A key part of the blockchain and cryptocurrency industries are the exchanges. Without the exchanges, people would be unable to trade, purchase or sell the various coins and tokens out there. However, with so many different exchanges out there (each that have different support for different currencies), it can get quite confusing and challenging to navigate the space. However, Loopring is trying to be the solution to that problem.
What is Loopring?
Loopring is a decentralized exchange protocol built on Ethereum, and it will allow users to trade assets across different exchanges. Basically, Loopring will take all orders sent to their network and pool them together, and fulfill the orders through multiple different exchanges. Whether an exchange is centralized, or decentralized, it will be able to use Loopring to gain cross blockchain access and to give investors the best price and liquidity possible.
So while it isn’t a decentralized exchange, it facilitates exchanging through order matching and ring-sharing, which we will speak more about later. Now that you have a little bit of introductory information, let’s take a closer look at how it works.
How Does Loopring Work?
To use Loopring, users never ever need to deposit any funds into an exchange in order to start trading. With Loopring, the funds always remain in our wallets. This gives you full control over your funds throughout the process, which lets you edit your order quickly and easily as well.
When you are ready to make a trade through Loopring, you need to submit an order through the loopring.io wallet. The order would then be sent to a series of off-chain nodes, as well as some smart contracts. These ensure that the coins in your wallet are accurately and successfully exchanged for the coins or tokens you are trading for.
The “engine” that makes this ecosystem work are called ring miners. These miners make sure that all orders are filled. They are compensated for their mining work in one of two ways. They can either receive a fee for their work, or can take a split-margin that is based on the final purchasing amount of the order. This makes sure that miners are paid a fair and reasonable amount for finding the best exchange rates for traders, which is obviously a plus for traders as well.
An Introduction to LRC
As you could imagine, the users making the trade through Loopring will pay a small fee for the service. The fees for users (and the compensation for miners) are paid in LRC, which is the cryptocurrency coin for the Loopring ecosystem. It is currently trading at nearly half a dollar USD per LRC. The coin is instrumental to the success of the ecosystem as it is directly how the miners are rewarded for their hard work in ensuring all orders are fulfilled.
LRC itself can be purchased on a variety of different exchanges. Once purchased, you can either use the coins to open an official Loopring wallet and begin exchanging, or can simply hold the coins in your wallet and treat them like a standard investment. The choice is yours.

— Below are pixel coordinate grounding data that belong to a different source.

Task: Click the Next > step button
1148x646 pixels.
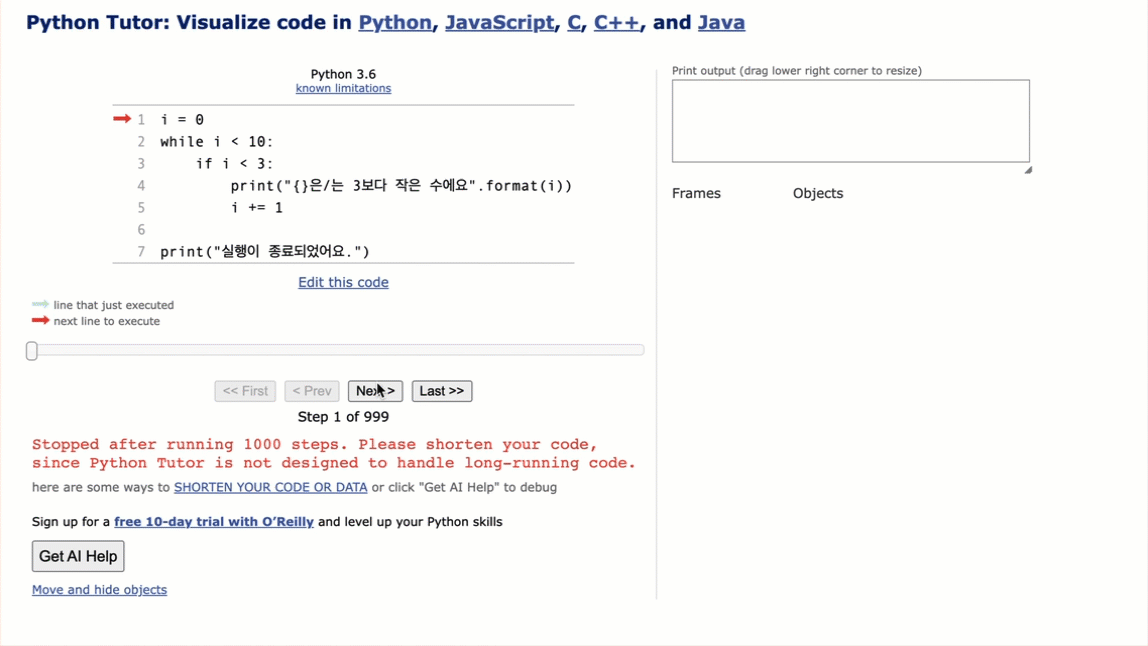Action: pos(375,391)
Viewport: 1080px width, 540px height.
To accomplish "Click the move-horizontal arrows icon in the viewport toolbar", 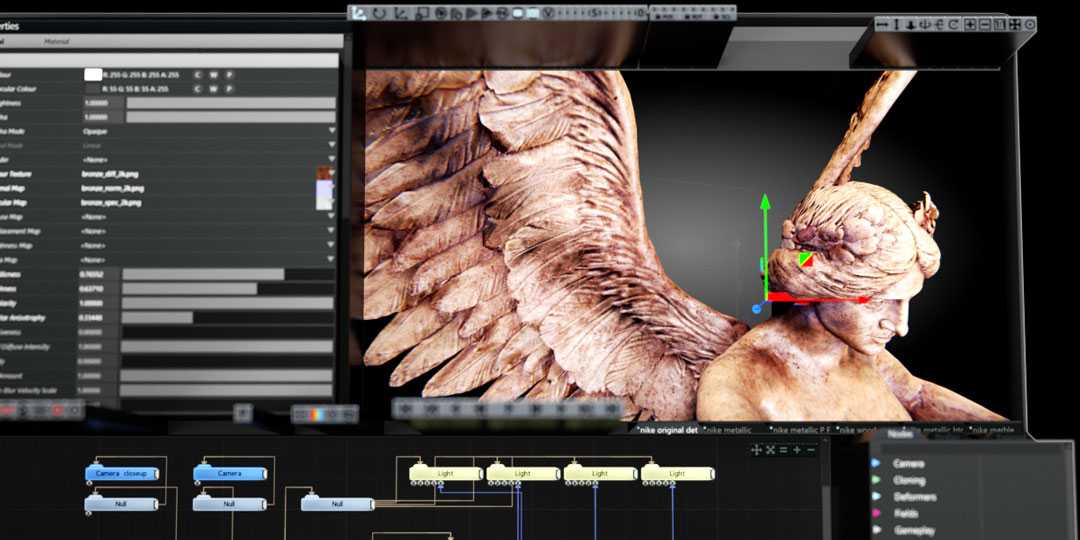I will 882,24.
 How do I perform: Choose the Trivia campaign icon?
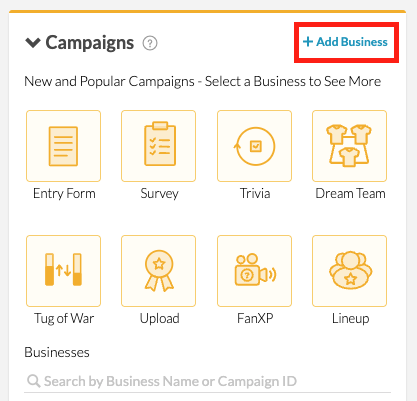tap(254, 146)
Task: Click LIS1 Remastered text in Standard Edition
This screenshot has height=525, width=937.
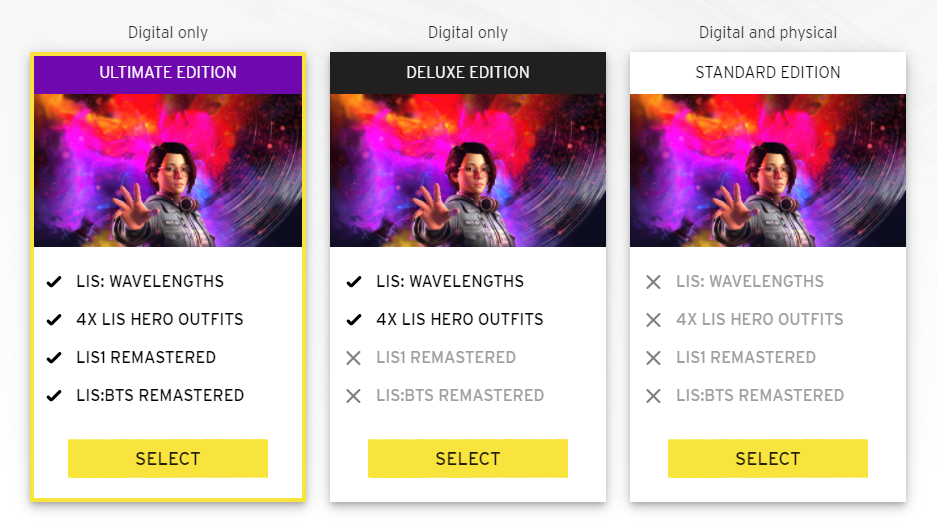Action: coord(745,358)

What are the Features of Loopring?
The main features that separates Loopring from other decentralized exchange platforms are the ideas of order rings and order sharing. An order ring is something that allows for ring-matching to take place, which is a process in which a series of trades are all pieced together to fulfill each other. This means each order can potentially help fulfill another, making the process much more efficient. Order sharing allows an order to be split into partial orders to help it become fulfilled easier.
Think of it like this. Person A wants to trade ETH for some BTC, Person B wants to trade BTC for LTC, and Person C wants to trade LTC for some ETH. Instead of each needing to be its own order, they can be combined into an order ring. If the amounts don’t exactly add up, that is where order sharing comes into play, and the remaining would simply be put into another order ring until all orders were completely filled.
In addition to all the features we have mentioned, there are also several benefits to using Loopring over traditional and centralized exchanges. Loopring is a safer way to trade as your tokens and/or coins don’t ever need to be put into an exchange, as they can remain safe in your wallet. There is also very high liquidity with Loopring as the order sharing and ring-matched orders assist a lot in that department. The trades are also completely fair and there is no reliance on a central authority, the ecosystem and platform is completely decentralized.
The Team at Loopring
Loopring has some lofty goals and hefty expectations for their platform, and this type of future outlook requires a strong and dedicated team. Daniel Wang, who is the founder of Loopring, is a former Google Tech Lead, who has also been a major part of several different technology companies and start-ups. The company CMO is Jay Zhou who is a former employee of E&Y, PayPal and helped to found SJ Consulting. The COO is Johnston Chen, who was CIO at 3NOD and is an expert on the finance industry.
As you can see, their leadership is made up of individuals with lots of impressive experience throughout their professional careers. The team at Loopring is rounded off by developers, software architects, researchers, advisors and more.
In conclusion, Loopring is not trying to compete with the exchanges out there in the industry today, but is trying to connect to them and work with them. It has impressive features and is incredibly flexible, which is almost necessary with the always-changing cryptocurrency and blockchain markets. 2018 promised to be a big year for Loopring’s implementation and expansion, so keep your eyes peeled for more news and information about this exciting platform.